Emily sat in a rocking chair in her son’s room. Baby Max toddled toward her with "The Art Book for Children,” an illustrated kid's art book with art works by famous artists. Emily picked him up. Max entered the room and leaned against the wall and watched his wife and child.
“What do you want to look at first?” Emily asked her son.
“Sunflower,” said the child.
“Van Gogh it is, little man,” his mother replied.
“Van Go,” baby Max said.
“Van Gogh,” Emily said and corrected his pronunciation.
“Van Goggh,” her son repeated happily.
“Yes, very good. Van Gogh,” his mother replied and hugged her child tight.
Max rolled his eyes to observe Emily still encouraging their child to stretch his mind beyond normal limits.
“You don't have to teach him that, Emily,” Max said uqietly to his wife.
“I want to,” Emily said firmly.
“Whatever,” Max said, feeling cowed.
Irritated, Max told her he'd be back to read the last story and put the little guy down. Then he left the room.
Emily read to her child as he grew sleeper and she was excited to notice that her cell phone chirped as she got new followers, likes and retweets, and more, on various social networks.
After she changed her little guy and then handed him off to his father, Emily relaxed on the master bedroom chaise and tweeted, "A financial mess is like a dirty diaper: no one wants to clean it up but the longer you let it go, the more it stinks". To her surprise, within a day or two, the tweet was picked up by the finance division of a well-known international content site.
Inside of Victor and Juliette’s bedroom, Victor watched as Juliette annotated and read an article.
“I don't see why you won't try it,” Victor said sullenly.

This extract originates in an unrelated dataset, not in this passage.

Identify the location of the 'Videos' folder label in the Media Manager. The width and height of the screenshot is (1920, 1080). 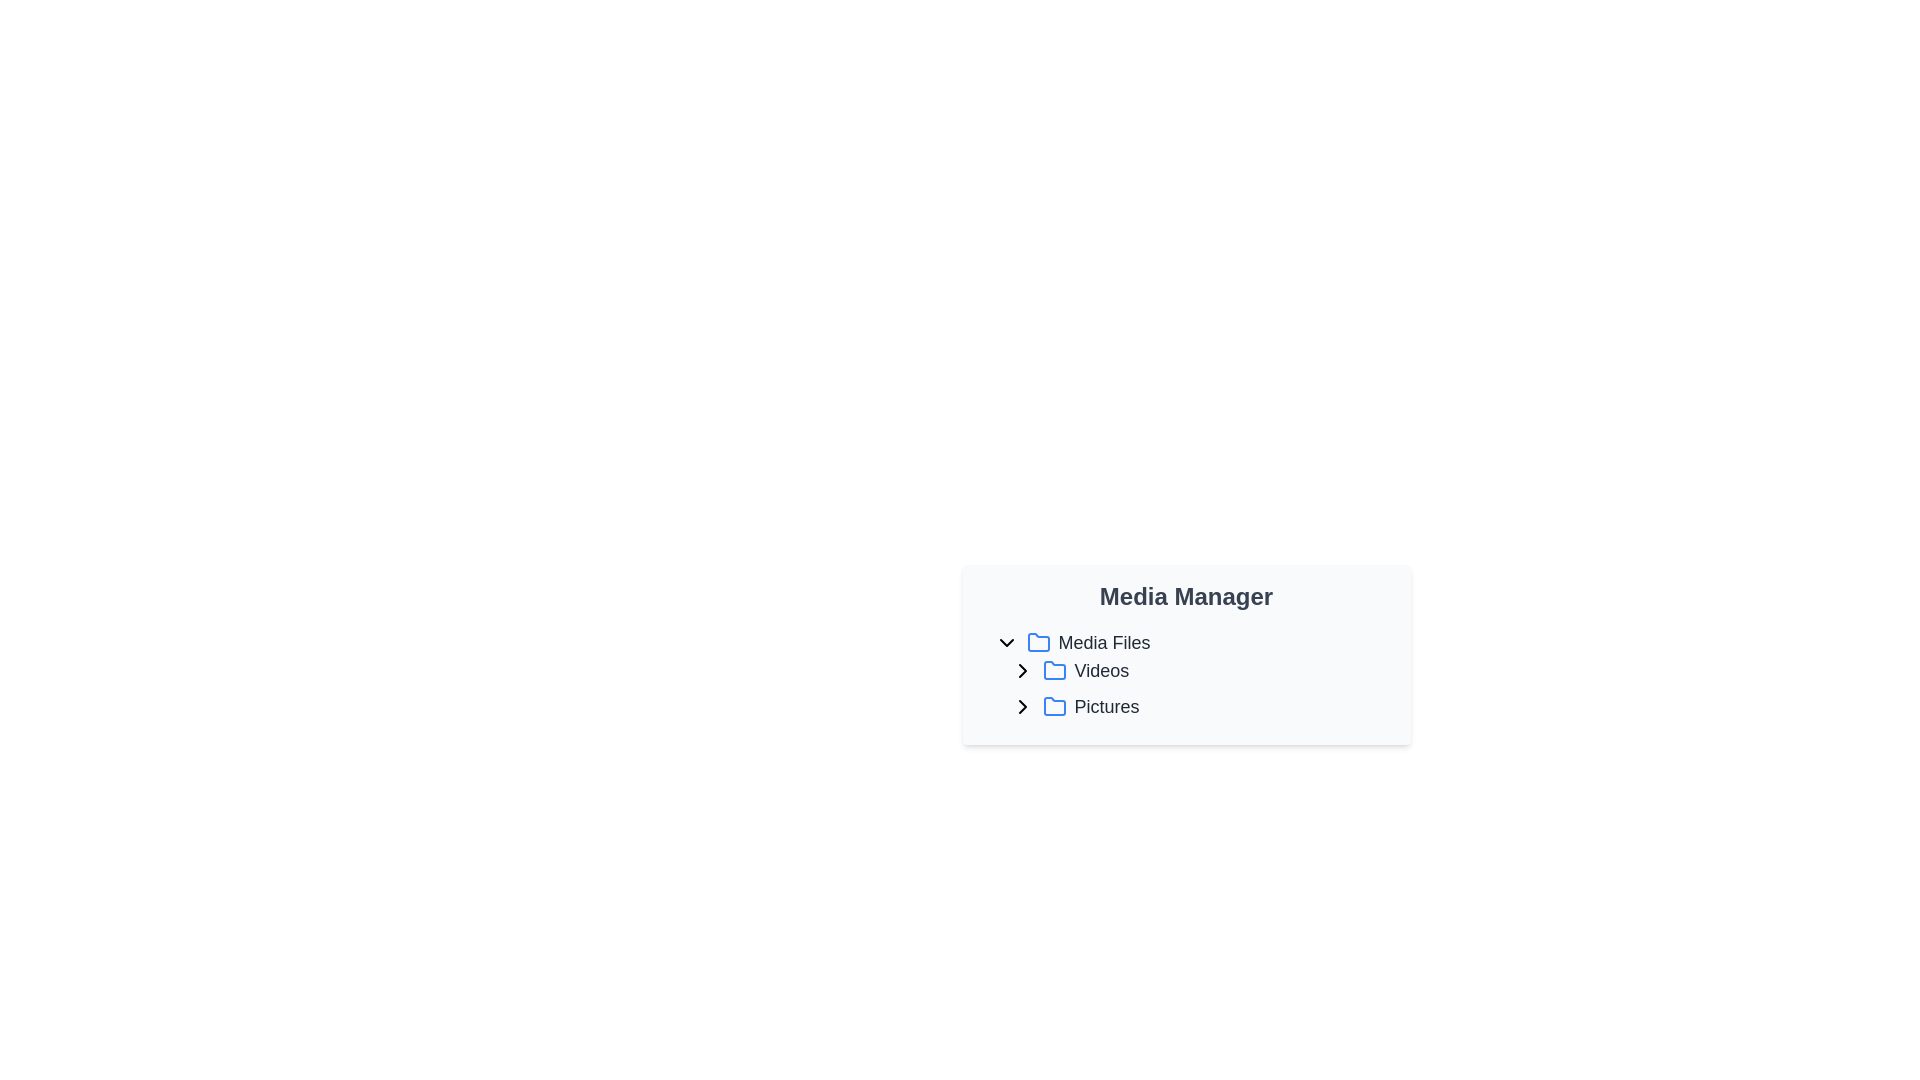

Juliette looked up and smiled. He was adorable really, although his interrupting her and, at this juncture in her work, it was a bit tiresome.
“I've tried them. They work just fine. I'm just not a fan. Plus, the issue isn't whether I can give myself an orgasm with a sex toy or otherwise, it's whether you can give me an orgasm,” Juliette said.
Victor frowned. She was being totally logical and her statement was, as far as he knew, entirely accurate, but damn. That's just cold, he thought to himself. But the burst of shame that he felt made him decide that he deserved it. He hoped that the truth would set them free. The truth and some new mad bedroom skills, if he could just figure out how to get them.
Juliette resumed reading. Vic turned on his side, turning his back on Juliette. He knew that he was being childish but he couldn't seem to help himself. She shrugged.
Max watched Jim Cramer's "Mad Money" on CNBC and fed the baby his breakfast. Not focused on what he was doing, Max got cereal in baby Max's hair.
Baby Max didn't mind, he happily watched TV and held his little Yoda.
Max gazed raptly at the TV screen.
“Diversify, diversify, diversify. This is no time to put all your eggs in one basket,” said Jim Cramer authoritatively. Max nodded and realized that he was smearing breakfast cereal all over his son’s face. The toddler looked up at his father and gurgled happily.